Vendo-o, pois, os principais dos sacerdotes e os servos, clamaram, dizendo: 
Crucifica-o, crucifica-o. Disse-lhes Pilatos: Tomai-o vós, e crucificai-o; porque eu nenhum crime acho nele.

Responderam-lhe os judeus: Nós temos uma lei e, segundo a nossa lei, deve morrer, porque se fez Filho de Deus.

E Pilatos, quando ouviu esta palavra, mais atemorizado ficou.

E entrou outra vez na audiência, e disse a Jesus: De onde és tu? Mas Jesus não lhe deu resposta.
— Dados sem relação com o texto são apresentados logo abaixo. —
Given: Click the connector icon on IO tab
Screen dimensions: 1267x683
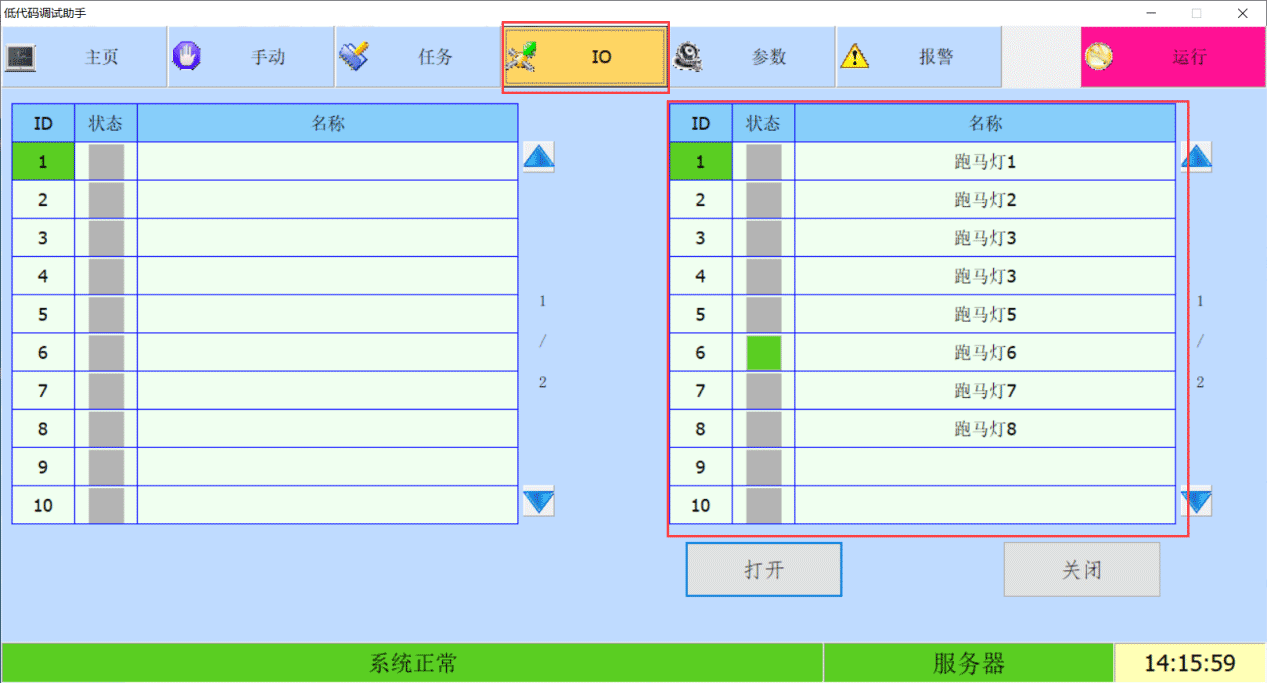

Disse-lhe, pois, Pilatos: Não me falas a mim? Não sabes tu que tenho poder para te crucificar e tenho poder para te soltar?

Respondeu Jesus: Nenhum poder terias contra mim, se de cima não te fosse dado; mas aquele que me entregou a ti maior pecado tem.

Desde então Pilatos procurava soltá-lo; mas os judeus clamavam, dizendo: Se soltas este, não és amigo de César; qualquer que se faz rei é contra César.

Ouvindo, pois, Pilatos este dito, levou Jesus para fora, e assentou-se no tribunal, no lugar chamado Litóstrotos, e em hebraico Gabatá.

E era a preparação da páscoa, e quase à hora sexta; e disse aos judeus: Eis aqui o vosso Rei.

Mas eles bradaram: Tira, tira, crucifica-o. Disse-lhes Pilatos: Hei de crucificar o vosso Rei?

Responderam os principais dos sacerdotes: Não temos rei, senão César.

Então, consequentemente entregou-lho, para que fosse crucificado. E tomaram a Jesus, e o levaram.

E, levando ele às costas a sua cruz, saiu para o lugar chamado Caveira, que em hebraico se chama Gólgota, Onde o crucificaram, e com ele outros dois, um de cada lado, e Jesus no meio.

¶ E Pilatos escreveu também um título, e pô-lo em cima da cruz; e nele estava escrito: JESUS NAZARENO, O REI DOS JUDEUS.

E muitos dos judeus leram este título; porque o lugar onde Jesus estava crucificado era próximo da cidade; e estava escrito em hebraico, grego e latim.

Diziam, pois, os principais sacerdotes dos judeus a Pilatos: Não escrevas, O Rei dos Judeus, mas que ele disse: Sou o Rei dos Judeus.

Respondeu Pilatos: O que escrevi, escrevi.